It is now many years since I was obliged to give up the amusements of town, and fly to a retreat in the country. I own I retired with reluctance, and fondly imagined you would have felt equal reluctance at my departure; but instead of this I find no single creature regrets my absence; every pretty mouth strives which shall make most noise, and all seem to conspire in thinking that company best where I am totally excluded.

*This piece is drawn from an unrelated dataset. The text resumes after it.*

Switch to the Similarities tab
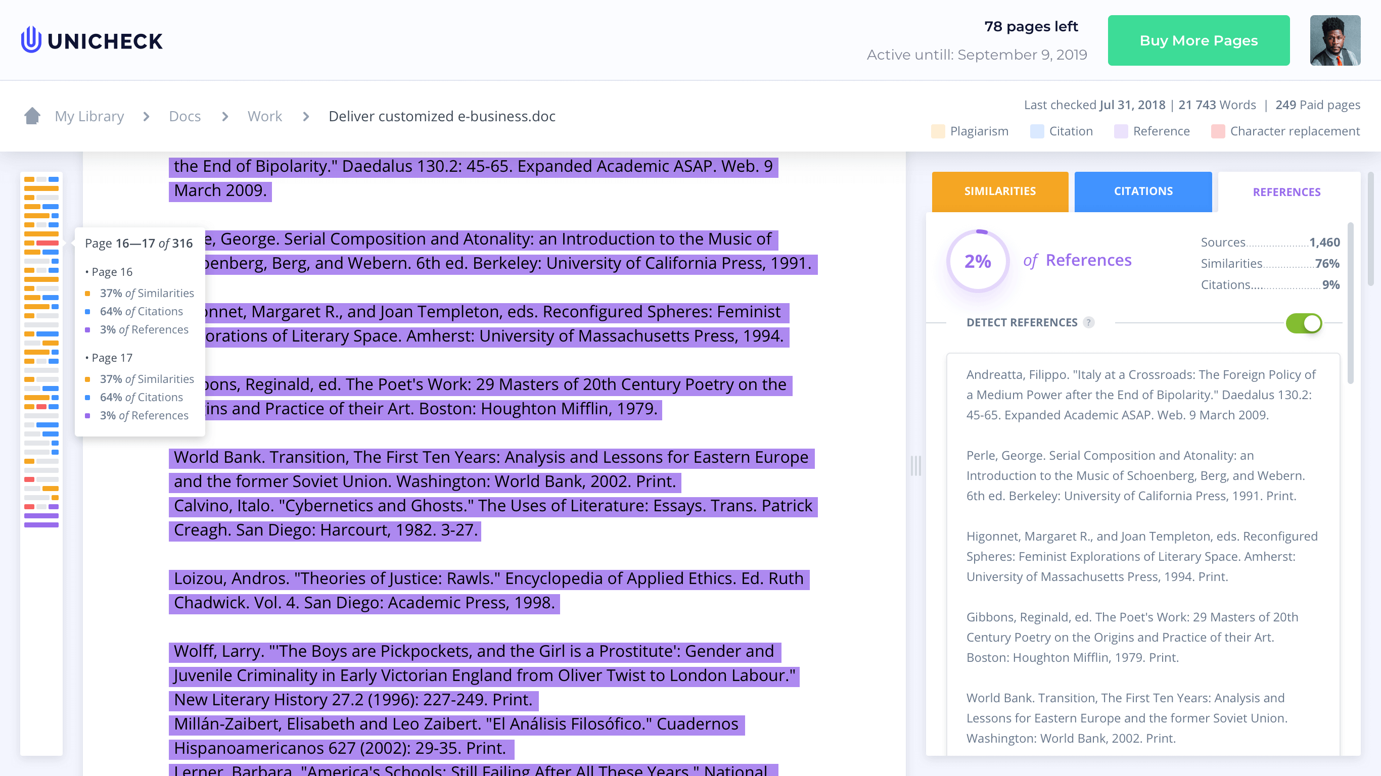 coord(1000,191)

And yet, Ladies, I have some right to expostulate against this ingratitude, for I will appeal to the opposite sex, whether you ever had in Great Britain a sincerer friend than I. I have made more matches in my time than a grass widow, and have reconciled more matrimonial disputes than the fears of pin-money, or a separate maintenance. I have taught ladies how to get husbands, and the harder lesson still, how to keep them; and yet for all this I am discarded, rejected from all polite society.

But I am not only deposed; the Goddess of Discord has been set up in my stead; all your pleasures seem dictated by her direction; she is constituted mistress of the ceremonies, if I can call that ceremony which is noise and confusion; it is she alone that prescribes the drum, the ball, and the tempests; 'tis she increases the hurry of ridottas, whirlwinds, routs, hurricanes but my head aches; I must discontinue a catalogue of names more grating than a curtain lecture, or the grenadier's march.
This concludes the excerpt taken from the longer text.